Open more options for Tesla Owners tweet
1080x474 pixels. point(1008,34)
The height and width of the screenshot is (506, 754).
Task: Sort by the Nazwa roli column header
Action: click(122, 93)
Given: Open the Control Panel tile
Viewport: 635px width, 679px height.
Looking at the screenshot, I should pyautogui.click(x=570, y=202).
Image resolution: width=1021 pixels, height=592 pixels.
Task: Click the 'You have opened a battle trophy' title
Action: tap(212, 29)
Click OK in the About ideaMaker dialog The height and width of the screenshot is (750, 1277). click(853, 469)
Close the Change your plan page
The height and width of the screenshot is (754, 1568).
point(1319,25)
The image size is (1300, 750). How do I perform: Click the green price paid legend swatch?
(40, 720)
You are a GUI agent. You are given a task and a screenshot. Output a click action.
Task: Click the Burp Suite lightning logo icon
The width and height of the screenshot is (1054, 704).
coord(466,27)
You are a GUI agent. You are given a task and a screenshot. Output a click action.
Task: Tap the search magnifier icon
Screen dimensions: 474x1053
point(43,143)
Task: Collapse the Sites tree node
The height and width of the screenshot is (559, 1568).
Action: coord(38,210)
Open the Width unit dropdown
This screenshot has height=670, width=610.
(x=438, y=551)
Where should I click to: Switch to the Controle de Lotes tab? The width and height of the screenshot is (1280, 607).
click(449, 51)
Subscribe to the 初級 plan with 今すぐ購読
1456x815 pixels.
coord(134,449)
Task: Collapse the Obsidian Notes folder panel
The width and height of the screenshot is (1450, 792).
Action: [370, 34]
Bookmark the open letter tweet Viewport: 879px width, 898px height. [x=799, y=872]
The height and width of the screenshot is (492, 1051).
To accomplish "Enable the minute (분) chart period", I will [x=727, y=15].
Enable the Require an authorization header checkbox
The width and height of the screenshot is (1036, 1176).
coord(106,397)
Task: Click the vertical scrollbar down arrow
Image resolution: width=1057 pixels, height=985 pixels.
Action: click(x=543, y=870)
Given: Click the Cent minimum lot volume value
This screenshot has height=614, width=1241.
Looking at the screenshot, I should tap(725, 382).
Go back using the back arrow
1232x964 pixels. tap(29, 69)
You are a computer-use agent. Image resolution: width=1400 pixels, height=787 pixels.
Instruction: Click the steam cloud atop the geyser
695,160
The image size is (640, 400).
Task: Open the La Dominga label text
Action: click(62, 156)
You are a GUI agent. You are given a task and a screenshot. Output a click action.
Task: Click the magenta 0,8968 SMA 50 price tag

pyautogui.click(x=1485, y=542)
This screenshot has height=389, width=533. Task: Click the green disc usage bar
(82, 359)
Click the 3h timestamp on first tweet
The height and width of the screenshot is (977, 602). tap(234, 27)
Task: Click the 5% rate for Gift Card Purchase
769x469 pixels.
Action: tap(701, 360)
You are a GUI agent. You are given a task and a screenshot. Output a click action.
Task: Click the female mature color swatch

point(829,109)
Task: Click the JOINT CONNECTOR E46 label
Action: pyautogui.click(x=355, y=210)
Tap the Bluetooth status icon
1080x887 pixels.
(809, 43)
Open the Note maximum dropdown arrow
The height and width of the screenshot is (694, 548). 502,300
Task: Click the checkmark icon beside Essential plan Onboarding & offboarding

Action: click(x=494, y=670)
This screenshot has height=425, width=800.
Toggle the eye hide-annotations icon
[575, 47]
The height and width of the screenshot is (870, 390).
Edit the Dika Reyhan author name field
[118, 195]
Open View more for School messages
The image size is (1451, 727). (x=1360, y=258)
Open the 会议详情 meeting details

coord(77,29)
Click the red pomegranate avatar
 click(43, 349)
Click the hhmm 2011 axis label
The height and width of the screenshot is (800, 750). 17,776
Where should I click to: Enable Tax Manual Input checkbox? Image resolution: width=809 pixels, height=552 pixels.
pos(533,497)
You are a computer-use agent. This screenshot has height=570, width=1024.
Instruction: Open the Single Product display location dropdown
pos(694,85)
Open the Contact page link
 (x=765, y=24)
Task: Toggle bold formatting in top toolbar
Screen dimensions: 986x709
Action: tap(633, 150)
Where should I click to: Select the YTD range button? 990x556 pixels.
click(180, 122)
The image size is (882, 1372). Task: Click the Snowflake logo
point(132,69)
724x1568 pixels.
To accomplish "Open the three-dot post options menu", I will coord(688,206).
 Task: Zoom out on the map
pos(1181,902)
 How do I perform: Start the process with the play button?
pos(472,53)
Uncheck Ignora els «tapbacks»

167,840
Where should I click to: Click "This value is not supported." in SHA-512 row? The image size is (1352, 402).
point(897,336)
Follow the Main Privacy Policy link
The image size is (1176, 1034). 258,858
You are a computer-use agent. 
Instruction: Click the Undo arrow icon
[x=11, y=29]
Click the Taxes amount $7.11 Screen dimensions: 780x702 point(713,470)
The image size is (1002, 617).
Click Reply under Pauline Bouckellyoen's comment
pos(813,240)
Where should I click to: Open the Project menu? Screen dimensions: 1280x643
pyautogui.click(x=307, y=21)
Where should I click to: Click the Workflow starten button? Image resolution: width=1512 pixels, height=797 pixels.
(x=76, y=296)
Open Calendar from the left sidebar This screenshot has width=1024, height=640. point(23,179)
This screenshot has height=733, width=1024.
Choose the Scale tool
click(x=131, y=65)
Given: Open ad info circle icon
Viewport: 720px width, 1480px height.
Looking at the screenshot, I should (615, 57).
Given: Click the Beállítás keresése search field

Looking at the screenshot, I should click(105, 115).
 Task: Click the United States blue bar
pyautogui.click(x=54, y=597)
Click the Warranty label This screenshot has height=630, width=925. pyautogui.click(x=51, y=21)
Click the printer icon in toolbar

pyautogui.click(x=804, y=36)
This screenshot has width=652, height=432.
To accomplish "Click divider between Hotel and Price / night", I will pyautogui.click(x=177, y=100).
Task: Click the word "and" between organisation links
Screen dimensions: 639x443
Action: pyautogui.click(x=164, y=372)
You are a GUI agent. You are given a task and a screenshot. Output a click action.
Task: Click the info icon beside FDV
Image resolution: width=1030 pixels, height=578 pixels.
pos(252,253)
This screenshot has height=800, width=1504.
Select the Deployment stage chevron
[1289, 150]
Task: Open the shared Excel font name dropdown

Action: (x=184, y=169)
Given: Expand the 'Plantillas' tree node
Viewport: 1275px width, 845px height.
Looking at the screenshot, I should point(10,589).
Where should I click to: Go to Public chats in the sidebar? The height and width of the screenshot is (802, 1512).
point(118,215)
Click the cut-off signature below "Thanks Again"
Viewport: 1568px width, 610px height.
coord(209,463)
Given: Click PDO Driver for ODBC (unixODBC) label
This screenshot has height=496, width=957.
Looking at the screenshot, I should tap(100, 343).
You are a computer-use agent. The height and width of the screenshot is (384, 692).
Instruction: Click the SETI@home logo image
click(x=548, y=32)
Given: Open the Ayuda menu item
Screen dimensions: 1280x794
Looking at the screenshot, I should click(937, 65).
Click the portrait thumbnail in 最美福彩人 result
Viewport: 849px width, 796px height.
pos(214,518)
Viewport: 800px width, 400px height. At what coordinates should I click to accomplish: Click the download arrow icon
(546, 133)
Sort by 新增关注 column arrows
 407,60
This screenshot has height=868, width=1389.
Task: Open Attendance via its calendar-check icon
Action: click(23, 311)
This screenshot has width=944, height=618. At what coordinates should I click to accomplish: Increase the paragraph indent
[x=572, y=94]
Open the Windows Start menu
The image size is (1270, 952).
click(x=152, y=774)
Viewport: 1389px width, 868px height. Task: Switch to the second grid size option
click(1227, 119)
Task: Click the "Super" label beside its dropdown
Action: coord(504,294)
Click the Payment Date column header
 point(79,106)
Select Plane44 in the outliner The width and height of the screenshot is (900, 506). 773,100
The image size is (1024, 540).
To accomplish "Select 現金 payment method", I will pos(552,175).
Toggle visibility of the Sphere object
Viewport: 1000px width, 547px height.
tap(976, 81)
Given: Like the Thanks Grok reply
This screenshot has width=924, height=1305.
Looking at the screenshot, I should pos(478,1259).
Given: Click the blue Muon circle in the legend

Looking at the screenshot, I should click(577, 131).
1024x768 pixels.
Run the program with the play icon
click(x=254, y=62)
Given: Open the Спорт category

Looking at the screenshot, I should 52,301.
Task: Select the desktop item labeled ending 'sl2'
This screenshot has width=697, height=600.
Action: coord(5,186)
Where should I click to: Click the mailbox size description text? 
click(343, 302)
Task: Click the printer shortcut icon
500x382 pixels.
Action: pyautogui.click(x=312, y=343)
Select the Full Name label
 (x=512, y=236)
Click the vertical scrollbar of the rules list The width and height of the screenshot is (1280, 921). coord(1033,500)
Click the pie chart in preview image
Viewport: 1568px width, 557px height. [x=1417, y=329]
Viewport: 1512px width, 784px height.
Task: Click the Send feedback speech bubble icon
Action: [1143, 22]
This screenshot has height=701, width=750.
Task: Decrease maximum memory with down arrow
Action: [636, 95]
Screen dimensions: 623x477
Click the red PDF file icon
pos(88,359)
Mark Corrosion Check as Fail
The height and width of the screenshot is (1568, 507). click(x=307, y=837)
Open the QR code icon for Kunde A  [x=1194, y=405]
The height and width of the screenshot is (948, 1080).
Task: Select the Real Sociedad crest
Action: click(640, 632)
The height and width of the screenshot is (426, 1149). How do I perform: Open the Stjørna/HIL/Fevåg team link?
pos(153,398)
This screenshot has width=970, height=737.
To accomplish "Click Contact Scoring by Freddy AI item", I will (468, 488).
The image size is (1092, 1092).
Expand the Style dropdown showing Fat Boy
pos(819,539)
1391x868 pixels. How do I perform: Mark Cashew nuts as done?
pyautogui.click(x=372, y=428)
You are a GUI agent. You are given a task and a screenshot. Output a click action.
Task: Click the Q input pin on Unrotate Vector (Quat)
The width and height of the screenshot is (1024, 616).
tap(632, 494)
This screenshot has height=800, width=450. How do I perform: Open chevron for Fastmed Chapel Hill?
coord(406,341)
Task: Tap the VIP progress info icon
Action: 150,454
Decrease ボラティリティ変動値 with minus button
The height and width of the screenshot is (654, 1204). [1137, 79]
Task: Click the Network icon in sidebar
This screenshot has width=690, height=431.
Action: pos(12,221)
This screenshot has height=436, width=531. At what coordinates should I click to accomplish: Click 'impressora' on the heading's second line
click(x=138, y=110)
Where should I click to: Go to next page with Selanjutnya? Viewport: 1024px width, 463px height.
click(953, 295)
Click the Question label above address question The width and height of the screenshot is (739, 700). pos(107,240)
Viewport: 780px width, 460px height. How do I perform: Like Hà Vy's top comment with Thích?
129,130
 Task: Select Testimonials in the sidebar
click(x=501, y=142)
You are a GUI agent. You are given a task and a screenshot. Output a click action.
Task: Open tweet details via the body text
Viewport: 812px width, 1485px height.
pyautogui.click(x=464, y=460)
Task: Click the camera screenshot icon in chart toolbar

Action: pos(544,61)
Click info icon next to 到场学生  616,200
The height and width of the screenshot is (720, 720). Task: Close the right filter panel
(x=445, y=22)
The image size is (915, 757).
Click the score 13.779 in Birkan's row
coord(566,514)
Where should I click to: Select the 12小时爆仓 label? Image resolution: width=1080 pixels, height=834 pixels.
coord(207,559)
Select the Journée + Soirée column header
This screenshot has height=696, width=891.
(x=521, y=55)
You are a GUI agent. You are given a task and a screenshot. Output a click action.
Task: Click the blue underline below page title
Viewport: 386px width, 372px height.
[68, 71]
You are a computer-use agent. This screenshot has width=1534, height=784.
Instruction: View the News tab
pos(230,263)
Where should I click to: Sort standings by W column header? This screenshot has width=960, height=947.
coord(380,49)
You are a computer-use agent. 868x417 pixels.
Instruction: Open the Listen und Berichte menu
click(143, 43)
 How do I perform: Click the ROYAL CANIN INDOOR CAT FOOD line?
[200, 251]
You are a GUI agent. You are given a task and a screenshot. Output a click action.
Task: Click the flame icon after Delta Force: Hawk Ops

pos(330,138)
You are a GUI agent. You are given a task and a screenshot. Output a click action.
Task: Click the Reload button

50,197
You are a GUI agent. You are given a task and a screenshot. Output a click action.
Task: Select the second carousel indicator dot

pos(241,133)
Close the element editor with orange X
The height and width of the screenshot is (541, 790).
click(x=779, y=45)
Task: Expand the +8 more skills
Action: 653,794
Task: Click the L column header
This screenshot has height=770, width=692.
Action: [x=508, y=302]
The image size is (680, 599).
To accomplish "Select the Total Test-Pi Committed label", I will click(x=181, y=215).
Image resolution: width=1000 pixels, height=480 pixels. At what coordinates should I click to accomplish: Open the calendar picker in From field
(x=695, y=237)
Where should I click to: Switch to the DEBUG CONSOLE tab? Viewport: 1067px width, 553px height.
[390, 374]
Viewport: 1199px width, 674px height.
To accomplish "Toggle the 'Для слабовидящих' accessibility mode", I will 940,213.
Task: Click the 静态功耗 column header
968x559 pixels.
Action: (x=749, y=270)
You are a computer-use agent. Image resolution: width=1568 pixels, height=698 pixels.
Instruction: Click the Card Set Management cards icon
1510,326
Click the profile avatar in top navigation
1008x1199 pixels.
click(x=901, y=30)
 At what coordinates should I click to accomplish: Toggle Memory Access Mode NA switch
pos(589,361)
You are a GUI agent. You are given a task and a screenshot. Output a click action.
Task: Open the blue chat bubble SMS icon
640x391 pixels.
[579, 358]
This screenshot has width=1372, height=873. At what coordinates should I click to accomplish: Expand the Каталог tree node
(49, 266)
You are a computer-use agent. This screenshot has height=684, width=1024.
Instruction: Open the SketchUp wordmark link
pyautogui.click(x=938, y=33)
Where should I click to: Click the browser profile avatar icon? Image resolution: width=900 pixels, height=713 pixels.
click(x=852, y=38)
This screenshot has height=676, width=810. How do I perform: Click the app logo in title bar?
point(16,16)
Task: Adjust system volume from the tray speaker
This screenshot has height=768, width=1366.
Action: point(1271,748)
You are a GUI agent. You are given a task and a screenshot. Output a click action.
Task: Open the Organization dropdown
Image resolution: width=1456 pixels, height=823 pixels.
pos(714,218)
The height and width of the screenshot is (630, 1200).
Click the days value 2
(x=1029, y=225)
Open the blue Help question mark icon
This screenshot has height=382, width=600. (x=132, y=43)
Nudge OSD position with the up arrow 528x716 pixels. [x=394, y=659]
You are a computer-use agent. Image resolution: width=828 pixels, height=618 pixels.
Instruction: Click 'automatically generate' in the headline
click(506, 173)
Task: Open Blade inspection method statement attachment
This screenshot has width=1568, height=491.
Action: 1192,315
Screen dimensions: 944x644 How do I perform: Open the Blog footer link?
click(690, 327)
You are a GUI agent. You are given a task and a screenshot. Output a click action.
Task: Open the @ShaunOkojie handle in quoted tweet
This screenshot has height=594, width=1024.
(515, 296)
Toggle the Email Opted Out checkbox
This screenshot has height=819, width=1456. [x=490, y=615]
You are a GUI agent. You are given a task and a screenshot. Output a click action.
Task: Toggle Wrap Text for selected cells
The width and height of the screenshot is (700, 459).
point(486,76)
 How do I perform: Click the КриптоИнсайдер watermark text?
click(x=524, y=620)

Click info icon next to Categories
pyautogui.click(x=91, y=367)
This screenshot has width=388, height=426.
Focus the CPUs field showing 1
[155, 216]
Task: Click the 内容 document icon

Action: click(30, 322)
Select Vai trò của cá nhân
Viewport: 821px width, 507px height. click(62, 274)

::::::::::

■ Task:
Return every line of the data above in which "computer" appears.

■ Response below:
You are a computer-use agent. Image resolution: width=1400 pixels, height=787 pixels.
You are a computer-use agent. This screenshot has height=570, width=1024.
You are a computer-use agent. 
You are a computer-use agent. The height and width of the screenshot is (384, 692).
You are a computer-use agent. This screenshot has width=1534, height=784.
You are a computer-use agent. 868x417 pixels.
You are a computer-use agent. Image resolution: width=1568 pixels, height=698 pixels.
You are a computer-use agent. This screenshot has height=684, width=1024.
You are a computer-use agent. Image resolution: width=828 pixels, height=618 pixels.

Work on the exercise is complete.